Segment Start: Task data

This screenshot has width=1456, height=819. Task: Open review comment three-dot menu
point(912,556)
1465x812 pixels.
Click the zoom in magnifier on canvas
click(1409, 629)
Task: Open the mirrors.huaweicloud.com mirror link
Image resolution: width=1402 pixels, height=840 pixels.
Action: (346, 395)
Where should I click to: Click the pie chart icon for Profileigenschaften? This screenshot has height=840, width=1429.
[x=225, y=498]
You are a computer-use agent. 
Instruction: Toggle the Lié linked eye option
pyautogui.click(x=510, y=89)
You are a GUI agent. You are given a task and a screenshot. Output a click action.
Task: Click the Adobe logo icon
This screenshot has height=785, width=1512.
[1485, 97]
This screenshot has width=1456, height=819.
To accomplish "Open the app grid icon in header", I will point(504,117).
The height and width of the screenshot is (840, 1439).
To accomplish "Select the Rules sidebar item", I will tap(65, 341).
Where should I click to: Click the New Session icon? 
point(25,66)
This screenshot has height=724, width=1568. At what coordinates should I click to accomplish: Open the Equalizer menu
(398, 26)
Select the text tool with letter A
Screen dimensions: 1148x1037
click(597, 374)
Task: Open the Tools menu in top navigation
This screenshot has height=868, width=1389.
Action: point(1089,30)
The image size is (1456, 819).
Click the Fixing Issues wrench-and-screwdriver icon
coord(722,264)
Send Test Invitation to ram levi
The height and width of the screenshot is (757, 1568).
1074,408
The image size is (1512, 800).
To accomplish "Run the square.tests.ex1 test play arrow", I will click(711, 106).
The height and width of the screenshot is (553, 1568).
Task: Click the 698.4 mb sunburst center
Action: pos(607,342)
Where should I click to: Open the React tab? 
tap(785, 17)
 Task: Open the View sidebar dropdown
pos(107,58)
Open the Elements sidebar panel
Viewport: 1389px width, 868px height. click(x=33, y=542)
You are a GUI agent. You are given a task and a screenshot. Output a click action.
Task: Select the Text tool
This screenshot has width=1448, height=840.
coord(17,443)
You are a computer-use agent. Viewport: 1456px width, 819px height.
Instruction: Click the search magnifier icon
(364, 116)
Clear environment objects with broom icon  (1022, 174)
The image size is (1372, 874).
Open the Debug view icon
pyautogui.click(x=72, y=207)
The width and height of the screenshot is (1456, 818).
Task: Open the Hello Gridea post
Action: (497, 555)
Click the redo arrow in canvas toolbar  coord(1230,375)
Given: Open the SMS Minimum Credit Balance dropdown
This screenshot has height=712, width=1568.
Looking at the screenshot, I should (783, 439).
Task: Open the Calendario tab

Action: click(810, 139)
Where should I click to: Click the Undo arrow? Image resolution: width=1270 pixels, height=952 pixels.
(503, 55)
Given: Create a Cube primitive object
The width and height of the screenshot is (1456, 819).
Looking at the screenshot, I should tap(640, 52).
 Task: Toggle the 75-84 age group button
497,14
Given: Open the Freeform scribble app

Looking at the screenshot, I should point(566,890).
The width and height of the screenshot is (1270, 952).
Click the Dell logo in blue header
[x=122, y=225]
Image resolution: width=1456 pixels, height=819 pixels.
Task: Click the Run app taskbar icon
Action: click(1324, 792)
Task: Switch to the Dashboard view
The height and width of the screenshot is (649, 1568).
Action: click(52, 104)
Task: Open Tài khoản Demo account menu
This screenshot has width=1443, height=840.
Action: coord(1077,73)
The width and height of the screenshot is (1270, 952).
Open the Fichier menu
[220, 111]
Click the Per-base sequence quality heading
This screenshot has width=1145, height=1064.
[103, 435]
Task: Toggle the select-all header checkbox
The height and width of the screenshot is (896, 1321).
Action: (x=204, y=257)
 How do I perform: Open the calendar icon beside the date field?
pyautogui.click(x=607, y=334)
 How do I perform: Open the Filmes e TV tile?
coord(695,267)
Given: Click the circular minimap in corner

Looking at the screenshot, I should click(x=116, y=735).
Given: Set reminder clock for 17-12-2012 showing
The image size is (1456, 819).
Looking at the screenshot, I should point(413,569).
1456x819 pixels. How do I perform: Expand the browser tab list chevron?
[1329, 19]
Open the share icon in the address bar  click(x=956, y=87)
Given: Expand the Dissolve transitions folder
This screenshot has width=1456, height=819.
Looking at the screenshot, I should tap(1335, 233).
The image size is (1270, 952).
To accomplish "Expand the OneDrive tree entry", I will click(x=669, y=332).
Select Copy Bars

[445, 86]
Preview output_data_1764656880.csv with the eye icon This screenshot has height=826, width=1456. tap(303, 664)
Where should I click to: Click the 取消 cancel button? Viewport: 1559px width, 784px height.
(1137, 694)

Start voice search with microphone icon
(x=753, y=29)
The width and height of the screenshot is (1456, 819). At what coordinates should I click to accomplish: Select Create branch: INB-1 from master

Segment End: Task data

Return every line above in which the string "Create" occurs.

Given: Create a Cube primitive object
The width and height of the screenshot is (1456, 819). At what coordinates should I click to accomplish: Select Create branch: INB-1 from master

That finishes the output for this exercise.